El “cementazo” es solo y llanamente “el eterno retorno de lo mismo”. No hace falta retroceder muchos años. La triste y penosa realidad salta

El “cementazo” es solo y llanamente “el eterno retorno de lo mismo”. No hace falta retroceder muchos años. La triste y penosa realidad salta al escenario. Aún el telón de fondo no se ha corrido y la misma y sempiterna tragicomedia hace una y otra vez su desvergonzada aparición. El auditorio es el mismo de siempre: un pueblo ingenuo e ignorante. Los actores y las actrices también los mismos de siempre: políticos y empresarios corruptos. Las taquillas las paga el pueblo y su costo por presenciar tan horrendas actuaciones le cuesta miles de millones de colones. Solo el nombre de nuevas escenas parecen ser diferentes: “ICE-Alcatel”, “Caja-Fischel”, la “Trocha”, los “CAT”, “Fodesaf”, el “cementazo”, la lista podría continuar. La diferencia es que ahora nuevos personajes asumen papeles protagónicos y se suman a la puesta en escena: diputados y magistrados saltan al escenario. Antes lo hacían, pero tras bambalinas. Por desgracia cada cuatro años, por medio de elecciones nacionales, el auditorio aprueba, legitima y valida tan inmorales presentaciones.

Una vez más el país se ve sacudido por un nuevo escándalo político-financiero. Lo nuevo es que ahora la mano invisible y peluda de la corrupción se moviliza en nuevos espacios: el Legislativo y el Judicial. No es que ambos debuten por primera vez, no, siempre han estado bajo la mirada sospechosa de la mayoría silenciosa. Pero ahora, sin saber a qué se debe tan escandalosa realidad, a los reyes los pasearon desnudos ante las miradas indiscretas de sus súbditos.

Políticos, empresarios, poderes del Estado, altos jerarcas de instituciones públicas y medios de comunicación social, han formado, a lo largo de la historia republicana y democrática, un contubernio escandaloso creado única y exclusivamente para saquear las arcas públicas. Sustentados en engañosos principios y valores democráticos, estos grupos delincuenciales han construido y consolidado, en  los poderes del Estado y en sus instituciones públicas, organizaciones mafiosas cuyo fin es alzarse con los dineros públicos.

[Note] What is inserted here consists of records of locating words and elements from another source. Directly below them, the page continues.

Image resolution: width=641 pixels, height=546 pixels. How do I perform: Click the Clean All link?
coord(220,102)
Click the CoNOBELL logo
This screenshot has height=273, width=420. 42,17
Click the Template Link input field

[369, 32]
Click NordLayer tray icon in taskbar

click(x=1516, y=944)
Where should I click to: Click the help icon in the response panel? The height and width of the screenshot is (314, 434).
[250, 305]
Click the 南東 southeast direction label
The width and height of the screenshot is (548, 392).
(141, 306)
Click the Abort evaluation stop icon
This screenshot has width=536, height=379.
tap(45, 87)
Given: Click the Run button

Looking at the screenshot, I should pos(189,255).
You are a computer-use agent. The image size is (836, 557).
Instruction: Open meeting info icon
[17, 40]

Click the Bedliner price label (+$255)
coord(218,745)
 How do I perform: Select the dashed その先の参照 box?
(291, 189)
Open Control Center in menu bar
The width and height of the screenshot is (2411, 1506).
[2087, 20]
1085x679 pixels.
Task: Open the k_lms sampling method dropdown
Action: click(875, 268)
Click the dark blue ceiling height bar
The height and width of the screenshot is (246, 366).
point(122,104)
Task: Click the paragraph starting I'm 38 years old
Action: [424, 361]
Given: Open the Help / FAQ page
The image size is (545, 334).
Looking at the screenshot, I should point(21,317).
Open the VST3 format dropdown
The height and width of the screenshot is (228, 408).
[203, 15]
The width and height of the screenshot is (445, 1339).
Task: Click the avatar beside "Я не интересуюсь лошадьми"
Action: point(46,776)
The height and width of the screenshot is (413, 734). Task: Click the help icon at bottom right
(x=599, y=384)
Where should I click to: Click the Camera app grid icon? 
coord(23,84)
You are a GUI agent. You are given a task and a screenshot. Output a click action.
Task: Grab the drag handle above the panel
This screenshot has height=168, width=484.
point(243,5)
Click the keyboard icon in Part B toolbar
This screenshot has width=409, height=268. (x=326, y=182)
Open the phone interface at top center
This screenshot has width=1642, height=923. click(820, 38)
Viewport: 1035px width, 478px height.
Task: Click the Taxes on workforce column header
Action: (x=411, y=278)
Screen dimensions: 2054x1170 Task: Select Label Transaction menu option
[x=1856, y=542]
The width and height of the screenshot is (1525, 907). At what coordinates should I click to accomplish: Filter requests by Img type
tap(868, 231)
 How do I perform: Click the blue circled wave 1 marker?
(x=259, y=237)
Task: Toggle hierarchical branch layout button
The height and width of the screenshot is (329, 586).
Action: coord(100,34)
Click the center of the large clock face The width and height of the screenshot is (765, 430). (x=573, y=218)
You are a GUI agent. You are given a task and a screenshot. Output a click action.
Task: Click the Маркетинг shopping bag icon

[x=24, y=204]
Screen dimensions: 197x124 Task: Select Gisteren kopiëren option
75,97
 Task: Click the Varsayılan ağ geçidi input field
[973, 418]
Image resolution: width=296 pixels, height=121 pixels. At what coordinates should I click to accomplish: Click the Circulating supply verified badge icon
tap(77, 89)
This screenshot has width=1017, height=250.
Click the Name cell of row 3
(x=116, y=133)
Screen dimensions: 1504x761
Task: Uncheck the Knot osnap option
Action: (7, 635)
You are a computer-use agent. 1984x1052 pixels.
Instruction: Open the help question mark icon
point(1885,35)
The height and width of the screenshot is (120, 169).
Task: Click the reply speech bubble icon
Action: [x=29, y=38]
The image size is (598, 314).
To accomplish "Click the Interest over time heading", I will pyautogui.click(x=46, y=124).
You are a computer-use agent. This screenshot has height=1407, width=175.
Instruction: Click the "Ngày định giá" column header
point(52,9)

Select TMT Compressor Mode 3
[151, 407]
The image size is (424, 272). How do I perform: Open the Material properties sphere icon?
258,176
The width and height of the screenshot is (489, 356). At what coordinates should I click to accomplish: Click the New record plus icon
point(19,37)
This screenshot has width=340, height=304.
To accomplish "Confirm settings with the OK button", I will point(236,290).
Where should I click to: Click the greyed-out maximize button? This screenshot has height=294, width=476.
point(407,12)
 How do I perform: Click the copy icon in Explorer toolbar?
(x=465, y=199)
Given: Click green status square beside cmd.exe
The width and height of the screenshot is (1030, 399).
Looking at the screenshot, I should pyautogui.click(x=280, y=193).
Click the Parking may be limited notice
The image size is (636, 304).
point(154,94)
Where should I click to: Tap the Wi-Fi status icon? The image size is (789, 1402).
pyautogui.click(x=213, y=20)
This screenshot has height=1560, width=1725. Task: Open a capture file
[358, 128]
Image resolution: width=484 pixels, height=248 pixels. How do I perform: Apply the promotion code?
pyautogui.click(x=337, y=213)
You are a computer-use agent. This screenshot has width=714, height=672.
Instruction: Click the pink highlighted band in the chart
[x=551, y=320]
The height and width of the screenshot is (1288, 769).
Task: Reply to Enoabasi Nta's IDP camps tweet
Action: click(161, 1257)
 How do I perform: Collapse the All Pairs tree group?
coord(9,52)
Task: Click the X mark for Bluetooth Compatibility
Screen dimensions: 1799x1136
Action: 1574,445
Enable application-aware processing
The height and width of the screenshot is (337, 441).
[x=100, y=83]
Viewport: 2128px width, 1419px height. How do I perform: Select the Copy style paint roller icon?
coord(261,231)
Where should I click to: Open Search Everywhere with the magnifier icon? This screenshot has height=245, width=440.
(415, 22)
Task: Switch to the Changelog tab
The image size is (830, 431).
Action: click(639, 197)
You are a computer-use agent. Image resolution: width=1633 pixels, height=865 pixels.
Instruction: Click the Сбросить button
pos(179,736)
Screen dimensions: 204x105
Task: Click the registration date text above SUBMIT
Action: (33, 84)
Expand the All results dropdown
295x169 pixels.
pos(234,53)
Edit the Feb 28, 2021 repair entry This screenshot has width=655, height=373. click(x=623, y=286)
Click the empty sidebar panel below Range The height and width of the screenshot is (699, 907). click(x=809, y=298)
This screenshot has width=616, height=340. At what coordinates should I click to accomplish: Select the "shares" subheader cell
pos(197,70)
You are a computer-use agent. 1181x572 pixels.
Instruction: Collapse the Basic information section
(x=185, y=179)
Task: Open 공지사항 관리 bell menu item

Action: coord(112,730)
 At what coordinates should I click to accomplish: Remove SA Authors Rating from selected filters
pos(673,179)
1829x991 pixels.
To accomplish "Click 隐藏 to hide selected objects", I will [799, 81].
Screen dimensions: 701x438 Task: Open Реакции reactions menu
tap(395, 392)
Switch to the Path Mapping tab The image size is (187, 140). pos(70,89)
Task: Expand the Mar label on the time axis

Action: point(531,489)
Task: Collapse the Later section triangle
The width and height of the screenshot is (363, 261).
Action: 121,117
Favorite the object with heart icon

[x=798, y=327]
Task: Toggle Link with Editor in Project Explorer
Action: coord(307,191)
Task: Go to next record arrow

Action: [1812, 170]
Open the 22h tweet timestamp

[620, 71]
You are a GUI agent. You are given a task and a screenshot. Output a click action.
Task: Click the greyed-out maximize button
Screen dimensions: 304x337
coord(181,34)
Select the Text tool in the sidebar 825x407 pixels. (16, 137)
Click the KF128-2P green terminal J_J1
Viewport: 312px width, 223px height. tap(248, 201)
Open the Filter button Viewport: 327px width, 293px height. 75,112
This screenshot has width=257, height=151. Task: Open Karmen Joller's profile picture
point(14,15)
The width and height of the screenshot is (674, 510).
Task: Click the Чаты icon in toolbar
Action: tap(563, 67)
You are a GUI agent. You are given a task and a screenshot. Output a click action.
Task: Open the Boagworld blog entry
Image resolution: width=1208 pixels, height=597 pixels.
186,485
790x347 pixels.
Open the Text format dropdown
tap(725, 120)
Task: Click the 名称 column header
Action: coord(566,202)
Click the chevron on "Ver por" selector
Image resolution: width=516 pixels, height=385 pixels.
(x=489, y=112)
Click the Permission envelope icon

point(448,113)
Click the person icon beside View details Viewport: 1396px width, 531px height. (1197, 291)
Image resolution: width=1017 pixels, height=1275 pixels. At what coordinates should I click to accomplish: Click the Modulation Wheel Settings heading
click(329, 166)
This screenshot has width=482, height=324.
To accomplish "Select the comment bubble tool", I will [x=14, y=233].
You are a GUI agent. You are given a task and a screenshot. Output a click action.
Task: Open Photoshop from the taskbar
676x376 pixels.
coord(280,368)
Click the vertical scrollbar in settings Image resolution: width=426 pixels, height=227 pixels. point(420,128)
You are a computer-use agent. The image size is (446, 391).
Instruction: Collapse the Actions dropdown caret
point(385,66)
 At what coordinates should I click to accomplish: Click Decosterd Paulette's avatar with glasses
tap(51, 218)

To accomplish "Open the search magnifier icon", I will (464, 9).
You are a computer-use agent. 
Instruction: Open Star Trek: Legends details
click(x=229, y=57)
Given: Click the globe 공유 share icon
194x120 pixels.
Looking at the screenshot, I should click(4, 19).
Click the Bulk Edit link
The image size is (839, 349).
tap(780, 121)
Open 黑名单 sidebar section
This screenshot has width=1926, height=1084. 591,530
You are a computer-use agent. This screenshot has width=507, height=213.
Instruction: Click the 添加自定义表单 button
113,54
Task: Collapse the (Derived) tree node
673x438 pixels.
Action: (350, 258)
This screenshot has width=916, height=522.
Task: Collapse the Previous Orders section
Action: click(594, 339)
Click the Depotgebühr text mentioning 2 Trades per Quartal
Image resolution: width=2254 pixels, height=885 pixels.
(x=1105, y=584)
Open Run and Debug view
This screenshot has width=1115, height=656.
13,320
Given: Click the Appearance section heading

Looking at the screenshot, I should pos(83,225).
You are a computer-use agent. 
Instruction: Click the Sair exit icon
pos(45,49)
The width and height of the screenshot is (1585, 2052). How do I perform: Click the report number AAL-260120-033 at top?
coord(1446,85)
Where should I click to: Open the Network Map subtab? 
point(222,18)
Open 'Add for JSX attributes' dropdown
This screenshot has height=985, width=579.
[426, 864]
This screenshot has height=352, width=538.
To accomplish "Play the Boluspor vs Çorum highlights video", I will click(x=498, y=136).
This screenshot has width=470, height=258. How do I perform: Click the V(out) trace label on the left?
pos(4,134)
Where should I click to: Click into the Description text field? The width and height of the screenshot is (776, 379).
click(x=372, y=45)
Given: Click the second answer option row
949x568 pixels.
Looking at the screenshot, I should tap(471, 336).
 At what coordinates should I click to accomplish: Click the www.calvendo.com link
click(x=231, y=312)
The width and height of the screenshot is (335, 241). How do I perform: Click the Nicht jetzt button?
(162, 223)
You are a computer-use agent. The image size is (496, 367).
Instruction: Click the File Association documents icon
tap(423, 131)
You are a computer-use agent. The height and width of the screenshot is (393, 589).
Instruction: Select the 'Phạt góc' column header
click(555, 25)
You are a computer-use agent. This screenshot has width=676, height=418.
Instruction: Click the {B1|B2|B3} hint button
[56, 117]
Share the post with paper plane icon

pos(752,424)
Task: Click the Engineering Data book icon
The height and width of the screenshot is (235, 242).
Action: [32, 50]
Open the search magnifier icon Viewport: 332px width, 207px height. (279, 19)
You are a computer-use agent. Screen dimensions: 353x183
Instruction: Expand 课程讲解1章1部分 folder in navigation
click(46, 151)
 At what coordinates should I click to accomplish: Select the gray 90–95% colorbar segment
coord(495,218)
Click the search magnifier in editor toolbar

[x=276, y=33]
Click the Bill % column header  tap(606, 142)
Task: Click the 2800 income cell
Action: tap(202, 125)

Es falso que en nuestro sistema democrático exista independencia de poderes. Los tres son uno y la misma cosa. Responden a intereses comunes, a partidos políticos, a negocios familiares, a pago de favores, a pactos y compromisos. El legislativo es la plataforma cuyo brazo mecánico es el que coloca en los otros poderes a quienes considera pueden responder a sus intereses políticos, económicos o judiciales: magistrados, Defensoría de los Habitantes, Fiscalía general, leyes. No utilizan mecanismos de elección que respondan a calidad y capacidad del elegido como lo serían  idoneidad, eficiencia, trayectoria, principios, independencia. Nada de eso, parece que lo que les interesa al nombrar a alguien para esos puestos es que sea un incondicional y fiel servidor de los intereses de una clase política y económica que considera al Estado como una finca de su propiedad.

En este caso, el “cementazo”, saltó la liebre. Quedó al descubierto cómo trabaja y actúa la clase política tradicional. Sus oscuros entramados quedaron sin la máscara que hacían creer que la independencia de poderes era un bien preciado en el sistema democrático.

Ya llegaron los allanamientos, las detenciones, las medidas cautelares, las prisiones preventivas. ¿Cuánto durará esta farsa, propia de nuestra inmaculada democracia? Muy poco. Unos cuantos políticos y empresarios estarán detenidos pocos meses, los miles de millones de colones nunca aparecerán, el sistema político se habrá lavado la cara y las manos, los medios de comunicación dirán que gracias a sus informaciones se destapó el asunto y al final condenarán a varios años de cárcel al chofer, al jardinero, al guachimán o a la cocinera porque serán a ellos quienes los Jueces de la República encontraron culpables de adueñarse de la banca y de los dineros públicos.